STOCKTENT

🟫 Tent Footprint Calculator

Cut a groundsheet that protects your tent without funnelling rain underneath it. Enter your tent's floor dimensions and get a footprint sized to tuck neatly inside the fly, the floor and footprint areas, and a tarp suggestion for a covered vestibule.

Keep it 5–8 cm so rain runs off onto the ground, not under the tent.

🟫 Footprint & tarp

Cut the footprint to
208 × 128 cm
Footprint area
2.66 m² / 28.7 ft²
Tent floor area
3.08 m² / 33.2 ft²
Vestibule tarp
180 × 200 cm

A tarp of about 3.6 m² (38.8 ft²) makes a sheltered porch for boots and packs at the door.

The footprint must sit inside the tent's outline. If it pokes out past the fly, rain collects on it and drains straight under your groundsheet — the opposite of what it's for.

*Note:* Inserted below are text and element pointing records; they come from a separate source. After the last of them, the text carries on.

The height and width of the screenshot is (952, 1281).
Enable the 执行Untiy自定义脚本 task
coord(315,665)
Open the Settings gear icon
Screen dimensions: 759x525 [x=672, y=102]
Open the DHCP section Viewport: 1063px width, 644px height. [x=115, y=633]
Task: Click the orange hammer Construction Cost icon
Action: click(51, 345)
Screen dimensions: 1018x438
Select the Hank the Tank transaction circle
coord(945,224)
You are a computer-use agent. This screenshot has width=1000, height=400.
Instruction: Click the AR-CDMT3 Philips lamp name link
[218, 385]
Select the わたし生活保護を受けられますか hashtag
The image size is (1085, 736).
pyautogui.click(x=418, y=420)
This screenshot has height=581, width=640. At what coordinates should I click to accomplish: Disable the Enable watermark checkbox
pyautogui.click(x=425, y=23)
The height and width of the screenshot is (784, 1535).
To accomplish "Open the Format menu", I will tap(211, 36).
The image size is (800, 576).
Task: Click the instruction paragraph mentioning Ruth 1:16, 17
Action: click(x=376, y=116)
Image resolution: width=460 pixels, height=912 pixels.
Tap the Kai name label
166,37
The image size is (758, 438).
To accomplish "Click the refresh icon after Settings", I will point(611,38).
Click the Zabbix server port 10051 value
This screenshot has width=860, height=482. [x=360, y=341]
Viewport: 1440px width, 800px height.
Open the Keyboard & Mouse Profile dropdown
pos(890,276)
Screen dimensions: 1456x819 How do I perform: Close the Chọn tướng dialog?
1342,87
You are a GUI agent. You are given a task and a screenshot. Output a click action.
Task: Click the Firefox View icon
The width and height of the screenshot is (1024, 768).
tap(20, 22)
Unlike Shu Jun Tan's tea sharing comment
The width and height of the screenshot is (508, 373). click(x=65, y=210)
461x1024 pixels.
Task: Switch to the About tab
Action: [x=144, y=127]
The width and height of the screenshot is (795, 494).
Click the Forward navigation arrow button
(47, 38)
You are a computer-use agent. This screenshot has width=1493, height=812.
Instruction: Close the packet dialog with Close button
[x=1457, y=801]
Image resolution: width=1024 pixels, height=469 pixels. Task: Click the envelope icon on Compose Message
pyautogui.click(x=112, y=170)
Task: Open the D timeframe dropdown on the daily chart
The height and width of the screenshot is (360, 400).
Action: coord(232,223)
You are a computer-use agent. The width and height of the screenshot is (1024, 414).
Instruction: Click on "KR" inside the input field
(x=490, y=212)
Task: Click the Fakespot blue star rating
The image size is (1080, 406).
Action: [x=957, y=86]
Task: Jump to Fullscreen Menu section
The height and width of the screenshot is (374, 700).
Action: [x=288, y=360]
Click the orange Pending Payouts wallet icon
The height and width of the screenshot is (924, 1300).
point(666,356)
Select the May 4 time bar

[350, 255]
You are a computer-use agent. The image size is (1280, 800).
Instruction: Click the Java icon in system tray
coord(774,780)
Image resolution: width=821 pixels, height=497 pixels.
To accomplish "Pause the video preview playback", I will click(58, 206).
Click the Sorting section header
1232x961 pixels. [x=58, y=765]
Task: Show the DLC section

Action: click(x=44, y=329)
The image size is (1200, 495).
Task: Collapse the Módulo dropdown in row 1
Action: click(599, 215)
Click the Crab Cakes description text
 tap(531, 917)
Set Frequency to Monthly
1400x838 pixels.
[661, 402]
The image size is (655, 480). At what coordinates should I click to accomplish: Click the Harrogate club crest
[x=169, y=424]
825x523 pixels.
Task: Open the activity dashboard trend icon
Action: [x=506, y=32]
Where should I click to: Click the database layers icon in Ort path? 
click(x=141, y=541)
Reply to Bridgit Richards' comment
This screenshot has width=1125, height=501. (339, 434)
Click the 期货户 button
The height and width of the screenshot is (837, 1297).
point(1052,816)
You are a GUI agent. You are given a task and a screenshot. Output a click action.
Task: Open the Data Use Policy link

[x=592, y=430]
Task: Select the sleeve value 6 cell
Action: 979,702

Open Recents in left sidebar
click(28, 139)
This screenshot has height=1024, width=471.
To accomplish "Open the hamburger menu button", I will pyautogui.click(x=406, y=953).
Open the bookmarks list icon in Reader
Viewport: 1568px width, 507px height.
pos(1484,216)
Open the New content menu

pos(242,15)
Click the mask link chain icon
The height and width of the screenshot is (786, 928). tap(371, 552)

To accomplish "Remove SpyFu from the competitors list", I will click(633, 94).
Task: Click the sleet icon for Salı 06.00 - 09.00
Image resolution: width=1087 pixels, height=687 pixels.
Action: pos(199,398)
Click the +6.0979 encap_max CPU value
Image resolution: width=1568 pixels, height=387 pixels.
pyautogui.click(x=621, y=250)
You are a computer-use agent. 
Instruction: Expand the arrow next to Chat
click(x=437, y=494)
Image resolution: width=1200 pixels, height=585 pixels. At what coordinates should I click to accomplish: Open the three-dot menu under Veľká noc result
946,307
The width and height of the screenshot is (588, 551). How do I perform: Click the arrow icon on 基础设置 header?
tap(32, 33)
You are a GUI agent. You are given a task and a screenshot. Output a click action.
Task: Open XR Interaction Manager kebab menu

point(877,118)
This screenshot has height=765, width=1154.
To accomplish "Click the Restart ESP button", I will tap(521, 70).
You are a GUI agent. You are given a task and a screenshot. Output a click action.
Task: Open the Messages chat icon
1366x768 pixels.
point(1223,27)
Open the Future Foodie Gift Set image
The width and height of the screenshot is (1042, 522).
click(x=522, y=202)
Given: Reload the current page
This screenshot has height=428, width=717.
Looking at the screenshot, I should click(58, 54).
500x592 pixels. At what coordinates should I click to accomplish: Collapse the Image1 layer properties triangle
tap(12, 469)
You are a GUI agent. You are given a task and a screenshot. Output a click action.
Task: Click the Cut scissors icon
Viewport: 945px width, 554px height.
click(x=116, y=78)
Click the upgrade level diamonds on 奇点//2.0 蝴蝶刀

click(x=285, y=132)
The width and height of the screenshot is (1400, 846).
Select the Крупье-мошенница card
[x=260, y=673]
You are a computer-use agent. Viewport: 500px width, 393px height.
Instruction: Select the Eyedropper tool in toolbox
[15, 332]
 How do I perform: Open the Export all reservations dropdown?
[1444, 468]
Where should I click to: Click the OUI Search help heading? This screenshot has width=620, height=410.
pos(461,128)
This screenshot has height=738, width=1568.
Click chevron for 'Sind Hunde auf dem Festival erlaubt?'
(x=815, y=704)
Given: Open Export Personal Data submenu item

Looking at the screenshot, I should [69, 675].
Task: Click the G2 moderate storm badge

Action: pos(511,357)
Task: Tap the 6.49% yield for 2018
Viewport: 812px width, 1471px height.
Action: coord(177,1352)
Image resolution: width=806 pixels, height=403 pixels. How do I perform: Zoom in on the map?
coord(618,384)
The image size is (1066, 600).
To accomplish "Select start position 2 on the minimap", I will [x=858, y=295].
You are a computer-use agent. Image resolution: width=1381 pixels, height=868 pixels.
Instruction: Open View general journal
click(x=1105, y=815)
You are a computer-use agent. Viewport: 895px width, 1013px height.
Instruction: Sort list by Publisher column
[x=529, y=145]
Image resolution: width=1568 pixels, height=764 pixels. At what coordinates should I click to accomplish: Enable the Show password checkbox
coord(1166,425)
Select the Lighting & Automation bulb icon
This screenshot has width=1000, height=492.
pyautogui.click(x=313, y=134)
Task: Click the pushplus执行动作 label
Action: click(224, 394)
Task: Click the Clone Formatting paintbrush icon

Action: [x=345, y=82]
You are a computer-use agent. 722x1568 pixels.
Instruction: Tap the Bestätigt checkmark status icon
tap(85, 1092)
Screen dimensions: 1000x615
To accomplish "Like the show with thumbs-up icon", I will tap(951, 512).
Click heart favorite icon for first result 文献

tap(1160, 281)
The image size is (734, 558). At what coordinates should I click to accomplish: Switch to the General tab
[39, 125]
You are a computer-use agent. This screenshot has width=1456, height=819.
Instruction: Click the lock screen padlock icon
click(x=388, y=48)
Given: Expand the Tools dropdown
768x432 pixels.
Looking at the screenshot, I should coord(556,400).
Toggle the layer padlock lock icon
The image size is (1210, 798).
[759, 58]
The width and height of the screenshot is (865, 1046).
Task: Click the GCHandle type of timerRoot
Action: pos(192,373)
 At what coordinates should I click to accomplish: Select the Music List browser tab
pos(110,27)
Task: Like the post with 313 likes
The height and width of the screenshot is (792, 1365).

Smaller is the whole trick

It feels wrong to make a groundsheet smaller than the thing it protects, but that inset is exactly what stops it from becoming a rain-collecting tray. Keep every edge tucked a few centimetres inside the tent's outline and runoff from the fly falls clear onto the ground.

The same offcut of tarp material can double as a vestibule: pitched off the door with a couple of poles or trekking sticks, it turns the tent entrance into a dry spot for boots, packs, and a stove on a wet morning.

❓ Frequently Asked Questions

Why should a footprint be smaller than the tent floor?

So it doesn't catch water. If the footprint sticks out past the edge of the fly, rain running off the tent lands on the groundsheet and pools there, then wicks and drains straight under your tent floor. Cutting it about 5 to 8 cm smaller on every side keeps the whole footprint tucked under the tent, where runoff falls onto the ground beyond it and drains away.

What material makes a good DIY footprint?

Polycryo (window-insulation film), Tyvek house wrap, and lightweight polyester or nylon are all popular. Polycryo is astonishingly light and cheap for backpacking; Tyvek is tougher and good value; coated polyester is the most durable for car camping and canvas tents. Whatever you choose, size it with the same inset — a few centimetres smaller than the floor on each side.

Do I even need a footprint?

It's optional but worthwhile. A footprint protects the tent floor from abrasion, punctures, and ground moisture, extending the life of the most expensive part of the tent to replace. On rough or wet ground it earns its place; on a soft, dry pitch you can skip it to save weight. Many campers carry one precisely because floor repairs are far more annoying than a slightly heavier pack.

How big a tarp do I need for a vestibule or porch?

For a simple sheltered porch at the door, a tarp a little wider than the tent and projecting out around 1.5 to 2 metres gives room to stow boots and packs and to cook out of the rain. Bigger group shelters use 3×3 m (10×10 ft) tarps. The calculator suggests a rectangle sized from your tent width plus an overhang each side for pitching.

How do I measure my tent's floor?

Pitch the tent, then measure the inside floor at its widest length and width, not the outer fly. Tapered and hexagonal floors aren't perfect rectangles, so measure the largest rectangle that fits inside and err on the smaller side — a footprint that's a touch too small is fine, but one that's too big defeats the purpose.